Work instruction → In the article on women in combat roles below, copy out the passage starting at "The findings come" and ending at "Iraq and Afghanistan.", with "Pentagon" changed to "Defense Department" each time it occurs.
[Exercise passage]
Seven in 10 Americans support permitting women in the military to serve in ground units that engage in close combat, according to a new Washington Post-ABC News poll.

The findings come as the Pentagon prepares to review whether women should continue to be barred from combat units even though many of them often engage opposing forces in Iraq and Afghanistan.

Overall, 73 percent of respondents support giving women direct combat roles, and 25 percent oppose the move. Seventy-three percent of women and 72 percent of men favor extending formal combat roles to women, as do 80 percent of self-described Democrats, 62 percent of Republicans and 73 percent of independents.

Women account for 14.5 percent of active-duty service members (203,000 of about 1.4 million) and 18 percent of National Guard and reserve forces, according to the Pentagon. About 25,000 women are serving in Iraq and Afghanistan, accounting for about 10 percent of U.S. forces there.

Since 1994, the Pentagon has barred women from serving in any unit below the brigade level (about 4,000 troops on average) whose primary mission is direct ground combat. But it allows women to serve in units that might engage in combat-related action.

“The nature of today’s conflicts is evolving; there are no front lines in Iraq and Afghanistan,” Pentagon spokeswoman Eileen Lainez said in an e-mail. “While women are not assigned to units below brigade level whose primary mission is direct combat on the ground, this doesn’t mean they are not assigned to positions in combat zones that could place them in danger.”
[/Exercise passage]
[Information provided]
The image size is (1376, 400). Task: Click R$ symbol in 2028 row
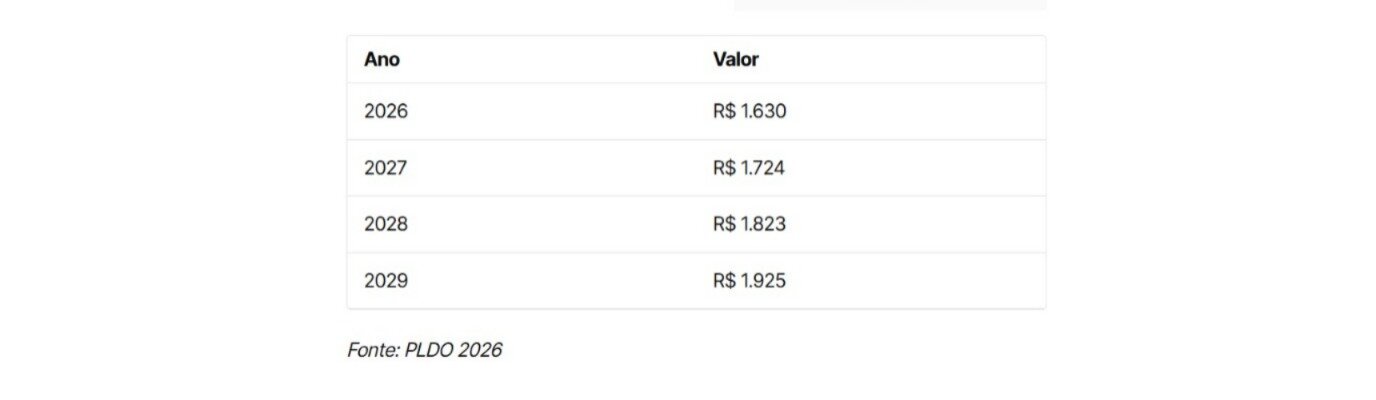(x=724, y=224)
[/Information provided]
Exercise answer →
The findings come as the Defense Department prepares to review whether women should continue to be barred from combat units even though many of them often engage opposing forces in Iraq and Afghanistan.